しかし、特に主催アカウント側にメリットが見当たらないプレゼント企画専用のアカウントの場合、問題があるものが多いのが実態だ。
「最新のiPhoneが当たる」というTwitterプレゼント企画に参加した女子大学生に、DMで当選通知がきた。しかし、しばらくしてから「迷惑メールが大量に届くようになりました」と眉間にしわを寄せる。迷惑メールのなかには出会い系の内容も多く、勝手に登録されたらしいそのメールアドレスは事実上、使えなくなった。当選を知らされたプレゼントは届かないし、不愉快な思いしか残っていない。
落ち着いて振り返ると、彼女が応募したTwitterプレゼント企画は主催母体がはっきりしない、ある意味で典型的な詐欺アカウントだった。
しかし、プレゼントを当選しましたとだけ知らせて、商品を送らない。いったい、そのアカウント運営には、どんなメリットがあるのか。
◆登録紹介手数料ゲットが目的
まともなプレゼント企画に応募して当たった場合、DMで送付用の送り先を聞かれたり、送り先住所登録用のURLが送られてくる。一方、詐欺アカウントのプレゼント企画に応募して当たった場合、DMで様々なポイントサイトや情報商材サイトなどに登録を求めてくることがほとんど。アプリをインストールさせるケースもある。同時に、「登録画面・アプリをスクショして(画面の画像を撮って)送ってください」などと言ってくることは多い。

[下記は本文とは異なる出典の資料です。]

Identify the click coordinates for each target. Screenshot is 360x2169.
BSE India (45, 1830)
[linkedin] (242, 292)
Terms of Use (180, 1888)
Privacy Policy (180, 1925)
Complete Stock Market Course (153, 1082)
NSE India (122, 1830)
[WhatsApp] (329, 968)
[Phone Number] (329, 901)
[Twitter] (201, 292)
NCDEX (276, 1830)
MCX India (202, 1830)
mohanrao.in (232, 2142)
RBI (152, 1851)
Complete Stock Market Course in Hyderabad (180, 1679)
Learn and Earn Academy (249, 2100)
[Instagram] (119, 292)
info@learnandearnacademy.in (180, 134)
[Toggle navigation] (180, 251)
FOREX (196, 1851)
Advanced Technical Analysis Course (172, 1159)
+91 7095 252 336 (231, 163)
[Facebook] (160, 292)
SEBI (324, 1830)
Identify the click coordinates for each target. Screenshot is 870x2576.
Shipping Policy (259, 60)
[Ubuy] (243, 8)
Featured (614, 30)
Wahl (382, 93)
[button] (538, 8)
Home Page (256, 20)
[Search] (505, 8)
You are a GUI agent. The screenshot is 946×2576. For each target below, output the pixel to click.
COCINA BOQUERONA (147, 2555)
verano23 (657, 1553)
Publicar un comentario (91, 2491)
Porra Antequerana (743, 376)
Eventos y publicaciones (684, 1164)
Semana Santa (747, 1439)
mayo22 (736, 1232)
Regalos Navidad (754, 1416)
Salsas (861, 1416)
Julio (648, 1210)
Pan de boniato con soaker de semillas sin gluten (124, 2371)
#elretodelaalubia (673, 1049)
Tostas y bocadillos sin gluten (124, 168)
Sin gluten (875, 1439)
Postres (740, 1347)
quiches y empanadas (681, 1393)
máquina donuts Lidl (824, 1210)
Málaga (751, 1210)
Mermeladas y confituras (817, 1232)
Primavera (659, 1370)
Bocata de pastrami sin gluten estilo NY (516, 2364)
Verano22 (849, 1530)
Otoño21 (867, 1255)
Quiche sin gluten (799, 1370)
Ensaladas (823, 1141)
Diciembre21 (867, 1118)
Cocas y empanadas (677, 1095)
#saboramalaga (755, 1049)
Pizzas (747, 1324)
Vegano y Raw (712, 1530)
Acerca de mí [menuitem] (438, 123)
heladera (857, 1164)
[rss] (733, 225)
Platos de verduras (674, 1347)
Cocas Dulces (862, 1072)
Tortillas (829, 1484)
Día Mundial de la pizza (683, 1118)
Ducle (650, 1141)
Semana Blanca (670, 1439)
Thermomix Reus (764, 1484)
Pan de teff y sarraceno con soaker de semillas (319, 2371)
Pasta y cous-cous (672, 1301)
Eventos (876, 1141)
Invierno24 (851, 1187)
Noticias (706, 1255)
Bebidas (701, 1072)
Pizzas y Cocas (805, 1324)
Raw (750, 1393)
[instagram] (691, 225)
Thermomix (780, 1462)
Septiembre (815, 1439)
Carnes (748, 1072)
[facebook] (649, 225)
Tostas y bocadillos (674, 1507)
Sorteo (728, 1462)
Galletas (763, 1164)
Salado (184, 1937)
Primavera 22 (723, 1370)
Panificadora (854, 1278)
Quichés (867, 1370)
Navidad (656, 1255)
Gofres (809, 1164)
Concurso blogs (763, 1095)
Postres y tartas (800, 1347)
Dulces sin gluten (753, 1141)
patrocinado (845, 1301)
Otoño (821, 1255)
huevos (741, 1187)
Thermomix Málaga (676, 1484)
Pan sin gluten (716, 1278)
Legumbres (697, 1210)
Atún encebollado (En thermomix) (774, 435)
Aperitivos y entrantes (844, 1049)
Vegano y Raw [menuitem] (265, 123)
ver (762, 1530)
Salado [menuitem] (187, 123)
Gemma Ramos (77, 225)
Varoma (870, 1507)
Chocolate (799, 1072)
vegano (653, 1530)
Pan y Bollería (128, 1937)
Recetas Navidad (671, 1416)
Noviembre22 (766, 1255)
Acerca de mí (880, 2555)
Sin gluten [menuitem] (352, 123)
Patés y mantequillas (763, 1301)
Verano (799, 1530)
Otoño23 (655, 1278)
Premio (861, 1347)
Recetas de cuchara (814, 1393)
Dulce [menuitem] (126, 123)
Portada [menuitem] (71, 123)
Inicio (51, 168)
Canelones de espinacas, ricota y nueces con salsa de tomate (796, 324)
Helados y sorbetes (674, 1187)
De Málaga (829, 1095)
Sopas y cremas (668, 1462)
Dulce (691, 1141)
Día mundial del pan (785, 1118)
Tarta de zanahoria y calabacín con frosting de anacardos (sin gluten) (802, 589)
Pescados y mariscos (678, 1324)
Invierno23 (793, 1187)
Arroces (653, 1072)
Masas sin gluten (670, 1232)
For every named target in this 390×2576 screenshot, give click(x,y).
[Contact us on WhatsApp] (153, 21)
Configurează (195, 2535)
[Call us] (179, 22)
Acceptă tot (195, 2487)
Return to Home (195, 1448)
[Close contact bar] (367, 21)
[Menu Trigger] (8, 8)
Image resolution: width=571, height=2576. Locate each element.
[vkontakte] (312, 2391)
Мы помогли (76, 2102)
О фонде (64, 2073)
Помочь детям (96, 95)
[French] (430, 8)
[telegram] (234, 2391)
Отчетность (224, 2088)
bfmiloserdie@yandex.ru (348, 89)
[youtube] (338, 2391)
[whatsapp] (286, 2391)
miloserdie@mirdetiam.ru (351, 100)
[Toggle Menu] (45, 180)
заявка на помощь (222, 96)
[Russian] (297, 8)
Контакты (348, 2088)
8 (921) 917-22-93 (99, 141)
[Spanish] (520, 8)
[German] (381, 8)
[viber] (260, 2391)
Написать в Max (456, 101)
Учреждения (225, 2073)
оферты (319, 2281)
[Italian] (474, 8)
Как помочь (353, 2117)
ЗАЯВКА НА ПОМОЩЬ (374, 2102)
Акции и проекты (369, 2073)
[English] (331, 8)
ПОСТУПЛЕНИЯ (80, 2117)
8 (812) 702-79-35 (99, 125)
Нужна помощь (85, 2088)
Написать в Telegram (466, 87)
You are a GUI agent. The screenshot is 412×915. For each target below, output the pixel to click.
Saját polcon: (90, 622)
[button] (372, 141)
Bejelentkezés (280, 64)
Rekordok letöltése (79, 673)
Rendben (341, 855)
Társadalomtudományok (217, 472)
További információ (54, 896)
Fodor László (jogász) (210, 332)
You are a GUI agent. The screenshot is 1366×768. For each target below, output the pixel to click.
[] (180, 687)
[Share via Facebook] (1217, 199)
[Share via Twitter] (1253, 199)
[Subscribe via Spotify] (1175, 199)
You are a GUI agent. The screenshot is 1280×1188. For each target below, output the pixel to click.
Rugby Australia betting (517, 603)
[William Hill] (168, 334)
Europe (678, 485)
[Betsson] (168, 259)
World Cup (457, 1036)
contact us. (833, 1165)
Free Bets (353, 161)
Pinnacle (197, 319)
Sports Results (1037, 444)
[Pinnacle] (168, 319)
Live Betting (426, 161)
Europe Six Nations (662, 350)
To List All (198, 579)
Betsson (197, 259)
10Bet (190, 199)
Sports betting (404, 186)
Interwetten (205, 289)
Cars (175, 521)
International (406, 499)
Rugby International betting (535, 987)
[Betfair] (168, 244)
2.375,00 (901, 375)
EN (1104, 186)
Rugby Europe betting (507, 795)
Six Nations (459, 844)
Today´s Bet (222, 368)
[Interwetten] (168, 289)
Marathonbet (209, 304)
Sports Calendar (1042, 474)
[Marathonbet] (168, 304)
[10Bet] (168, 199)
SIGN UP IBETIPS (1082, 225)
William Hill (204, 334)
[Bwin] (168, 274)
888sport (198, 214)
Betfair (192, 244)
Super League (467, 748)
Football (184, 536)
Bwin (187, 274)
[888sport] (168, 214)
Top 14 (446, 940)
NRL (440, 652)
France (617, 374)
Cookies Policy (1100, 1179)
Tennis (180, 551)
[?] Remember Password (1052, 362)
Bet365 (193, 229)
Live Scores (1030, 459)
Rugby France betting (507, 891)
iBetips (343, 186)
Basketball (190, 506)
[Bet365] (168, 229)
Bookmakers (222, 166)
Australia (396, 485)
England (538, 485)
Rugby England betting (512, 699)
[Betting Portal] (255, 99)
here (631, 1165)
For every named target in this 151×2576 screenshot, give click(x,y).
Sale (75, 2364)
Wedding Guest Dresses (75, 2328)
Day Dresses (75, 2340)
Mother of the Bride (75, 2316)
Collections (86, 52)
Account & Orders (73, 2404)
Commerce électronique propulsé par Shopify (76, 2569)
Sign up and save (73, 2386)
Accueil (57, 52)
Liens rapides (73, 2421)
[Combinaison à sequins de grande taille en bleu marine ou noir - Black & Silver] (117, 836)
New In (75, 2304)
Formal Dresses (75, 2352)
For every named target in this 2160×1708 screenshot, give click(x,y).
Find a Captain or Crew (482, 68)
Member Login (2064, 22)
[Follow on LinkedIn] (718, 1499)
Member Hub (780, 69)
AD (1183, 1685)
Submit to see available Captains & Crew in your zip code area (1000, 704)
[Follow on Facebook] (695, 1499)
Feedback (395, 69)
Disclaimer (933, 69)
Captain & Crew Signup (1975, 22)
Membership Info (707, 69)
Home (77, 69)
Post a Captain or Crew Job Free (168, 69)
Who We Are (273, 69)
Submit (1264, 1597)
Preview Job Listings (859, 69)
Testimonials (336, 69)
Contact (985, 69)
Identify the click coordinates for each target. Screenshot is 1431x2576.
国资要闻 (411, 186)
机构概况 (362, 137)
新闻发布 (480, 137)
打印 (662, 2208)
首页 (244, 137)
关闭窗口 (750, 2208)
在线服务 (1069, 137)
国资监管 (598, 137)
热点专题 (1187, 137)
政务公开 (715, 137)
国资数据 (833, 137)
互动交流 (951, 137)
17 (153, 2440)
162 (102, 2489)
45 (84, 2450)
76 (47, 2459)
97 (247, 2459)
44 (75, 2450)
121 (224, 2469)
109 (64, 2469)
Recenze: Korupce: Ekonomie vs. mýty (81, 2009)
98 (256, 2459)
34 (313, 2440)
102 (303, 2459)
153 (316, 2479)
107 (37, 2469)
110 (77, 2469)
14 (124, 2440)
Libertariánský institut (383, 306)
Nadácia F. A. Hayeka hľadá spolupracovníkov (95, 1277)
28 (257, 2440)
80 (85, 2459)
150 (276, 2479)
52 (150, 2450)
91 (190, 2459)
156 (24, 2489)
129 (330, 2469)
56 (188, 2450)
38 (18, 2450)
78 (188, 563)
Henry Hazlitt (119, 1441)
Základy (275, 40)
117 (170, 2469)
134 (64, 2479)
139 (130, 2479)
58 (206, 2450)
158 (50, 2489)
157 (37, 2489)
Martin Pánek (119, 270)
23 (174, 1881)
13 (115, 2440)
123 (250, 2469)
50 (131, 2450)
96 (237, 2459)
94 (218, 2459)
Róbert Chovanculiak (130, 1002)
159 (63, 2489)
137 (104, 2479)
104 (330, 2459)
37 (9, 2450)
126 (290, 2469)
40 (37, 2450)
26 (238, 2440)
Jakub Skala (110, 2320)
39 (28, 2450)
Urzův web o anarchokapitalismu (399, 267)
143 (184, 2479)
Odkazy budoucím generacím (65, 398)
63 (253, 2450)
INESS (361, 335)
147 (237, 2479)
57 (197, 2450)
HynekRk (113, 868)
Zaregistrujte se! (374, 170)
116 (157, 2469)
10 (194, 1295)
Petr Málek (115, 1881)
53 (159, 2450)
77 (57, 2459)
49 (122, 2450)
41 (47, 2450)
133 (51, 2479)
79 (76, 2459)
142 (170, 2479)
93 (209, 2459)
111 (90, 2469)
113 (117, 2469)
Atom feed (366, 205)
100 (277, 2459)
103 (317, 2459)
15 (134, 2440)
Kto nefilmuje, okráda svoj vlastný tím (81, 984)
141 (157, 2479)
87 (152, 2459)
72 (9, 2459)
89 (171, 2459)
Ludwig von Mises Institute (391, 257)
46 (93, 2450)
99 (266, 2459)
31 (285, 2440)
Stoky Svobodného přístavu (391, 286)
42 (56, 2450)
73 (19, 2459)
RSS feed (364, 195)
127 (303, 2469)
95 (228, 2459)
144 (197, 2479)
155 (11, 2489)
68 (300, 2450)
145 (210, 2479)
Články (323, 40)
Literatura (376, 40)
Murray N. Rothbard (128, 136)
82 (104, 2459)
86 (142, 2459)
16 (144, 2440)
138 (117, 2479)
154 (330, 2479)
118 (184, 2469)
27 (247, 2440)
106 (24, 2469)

大抵の場合、サイトへ登録させる紹介料を目的にしていると考えていいだろう。ポイントサイトへの紹介なら一人につき数百円、情報商材サイトであれば数千円が得られる。
かつては、そういったサイトへ誘導するつぶやきをするTwitterアカウントを作成し、活動中のアカウントを片端からフォロー。フォローされるとそのアカウントの様子を見たり、自動的にフォローを返すなど反応する人を対象に、紹介料を得るやり方が主流だった。しかし、その成功率が低下しているのか、最近は「プレゼント」という仮面をかぶって同じ目的を遂げようとしているようだ。
実際にDMで求められるまま登録した人に聞くと、登録をしたというスクショを送っても、その後まったく連絡がこなかったという。もちろん、プレゼント商品など手元にやってこなかった。その後、プレゼント企画を主催していたアカウントは削除されていたそうだ。紹介手数料を手に入れた後は、当選した人に対してアカウントをブロック、DMやリプライなどの連絡を取れないようにして対応しているところもあるようだ。